O vereador Carlos Bolsonaro (Republicanos-RJ), filho 02 e um dos principais conselheiros do presidente, deu aval à mudança de discurso de Jair Bolsonaro (PL) a respeito da vacinação contra a Covid-19.
Outrora crítico contundente da imunização, o chefe do Executivo tem moderado o tom após apelos de aliados.
O entorno do presidente constatou que a rejeição a Bolsonaro tem relação direta com seus posicionamentos a respeito da vacina – cuja eficácia já está amplamente comprovada na comunidade científica.
Além disso, como disse um interlocutor de Bolsonaro, trata-se de uma questão matemática: mais de 70% da população brasileira já se vacinou.
Segundo auxiliares do presidente, levantamentos indicando o desgaste foram apresentados ao clã, inclusive a Carlos Bolsonaro, que será responsável pelas redes sociais do pai durante a campanha.
O vereador, que é considerado um dos mais inflamados no entorno do presidente, não apenas entendeu o que as pesquisas e as análises dos aliados apontavam como deu aval à correção de rumo nas declarações de Bolsonaro.
Assim como o chefe do Executivo, ele teve postura negacionista durante a pandemia da Covid-19, defendeu o uso de medicamentos sem eficácia comprovada e não há relatos de que tenha se vacinado.
Já os irmãos Flávio Bolsonaro (PL-RJ) e Eduardo Bolsonaro (União Brasil-SP) se imunizaram. A primeira-dama, Michelle Bolsonaro, também tomou doses.
Mais recentemente, a mudança no discurso do governo e de Carlos tem sido no sentido de não questionar mais eficácia da vacina, mas ressaltar que as doses foram compradas pelo governo federal e dizer que não há obrigatoriedade.
O vereador chegou a apresentar um projeto contra o passaporte da vacina na Câmara Municipal do Rio de Janeiro, mas foi derrotado. O decreto do prefeito Eduardo Paes (PSD), que ele queria derrubar, prevê a comprovação de vacinação para entrada em diversos lugares, como locais turísticos.
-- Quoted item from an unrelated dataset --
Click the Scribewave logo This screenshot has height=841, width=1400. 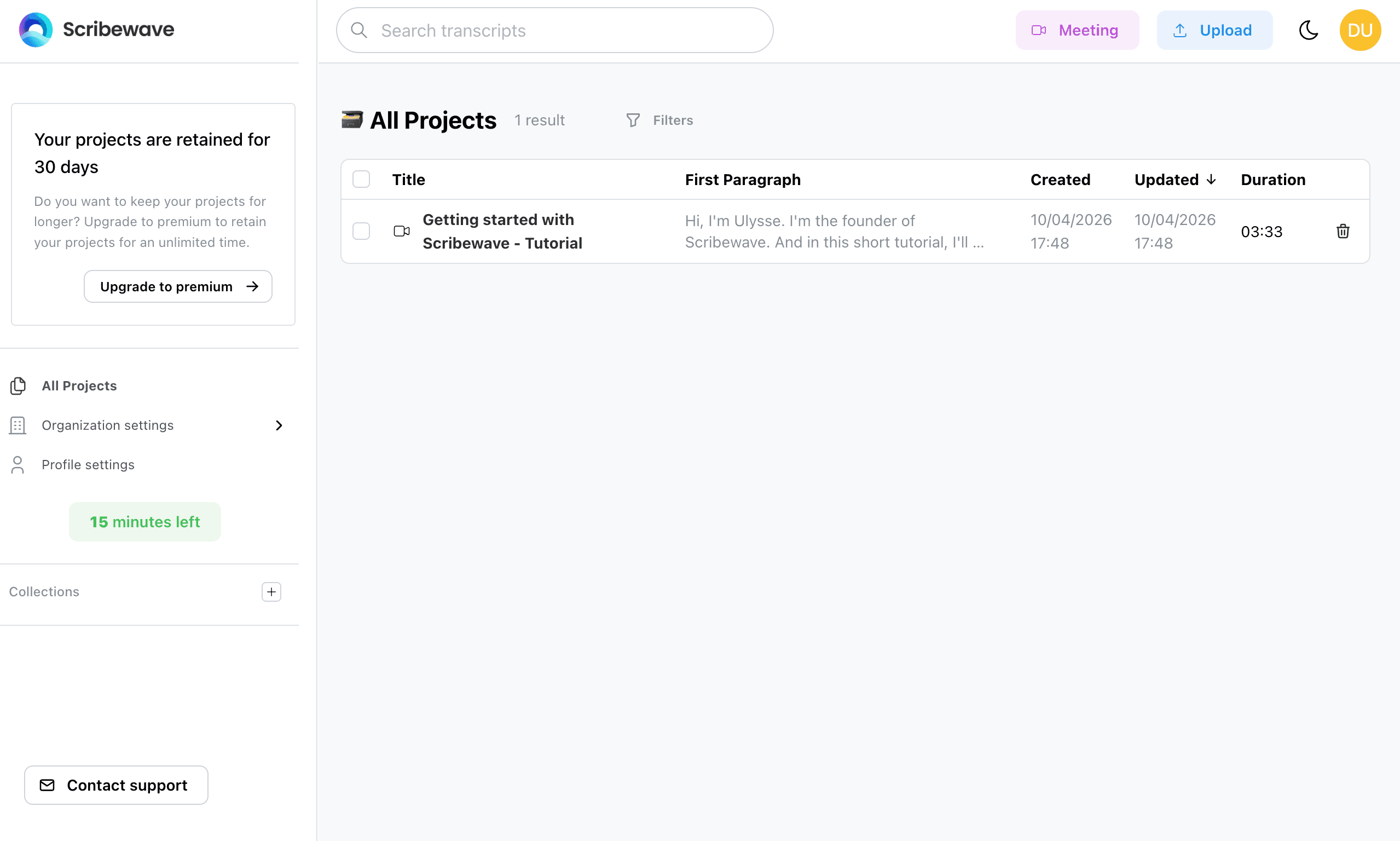point(96,29)
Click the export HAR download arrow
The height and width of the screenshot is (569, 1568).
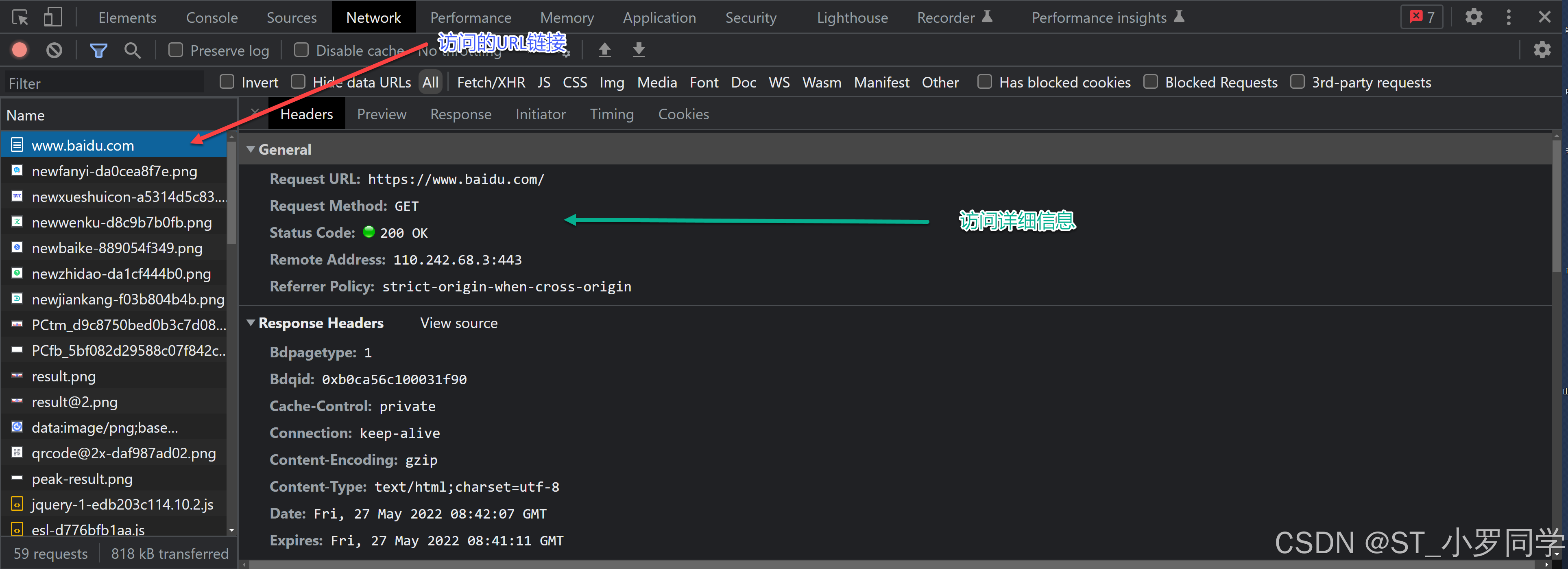pos(639,50)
Nas redes sociais, Carlos não criticou a vacina neste ano. Em uma publicação recente, de um vídeo de uma fala sua na Câmara Municipal, ele ataca o ex-presidente Luiz Inácio Lula da Silva (PT) e ressalta que as vacinas contra a Covid-19 foram aquisição do governo federal.
“Eu gostaria de perguntar a alguns seres humanos que me antecederam [na sessão] quem foi que comprou 400 milhões de doses de vacina para o Brasil? Foi o ex-presidiário Luiz Inácio Lula da Silva ou foi o presidente Jair Bolsonaro?”, disse o vereador.
“Quem foi que destinou os bilhões de reais para estados e municípios combaterem a Covid ao longo dessa pandemia? Como é que uma pessoa pega e tem a cara de pau de dizer que o presidente Bolsonaro é isso e aquilo o tempo inteiro, com provocação e sem nenhuma objetividade, presidente?”, completou.
Em janeiro do ano passado, Carlos compartilhava em seu canal de Telegram vídeo em que o presidente falava para apoiadores não desistirem do chamado “tratamento precoce” e comparava a eficácia da Coronavac a jogar uma moedinha para cima.
A vacina desenvolvida pelo Instituto Butantan, vinculado ao Governo de São Paulo, foi a primeira aplicada no Brasil. O governador João Doria (PSDB-SP), pré-candidato à Presidência da República, é um dos principais alvos do bolsonarismo.
Na busca pela reeleição de Bolsonaro, Carlos terá papel de destaque e controlará as redes sociais do pai, que hoje está em segundo lugar nas pesquisas de intenção de voto, atrás de Lula.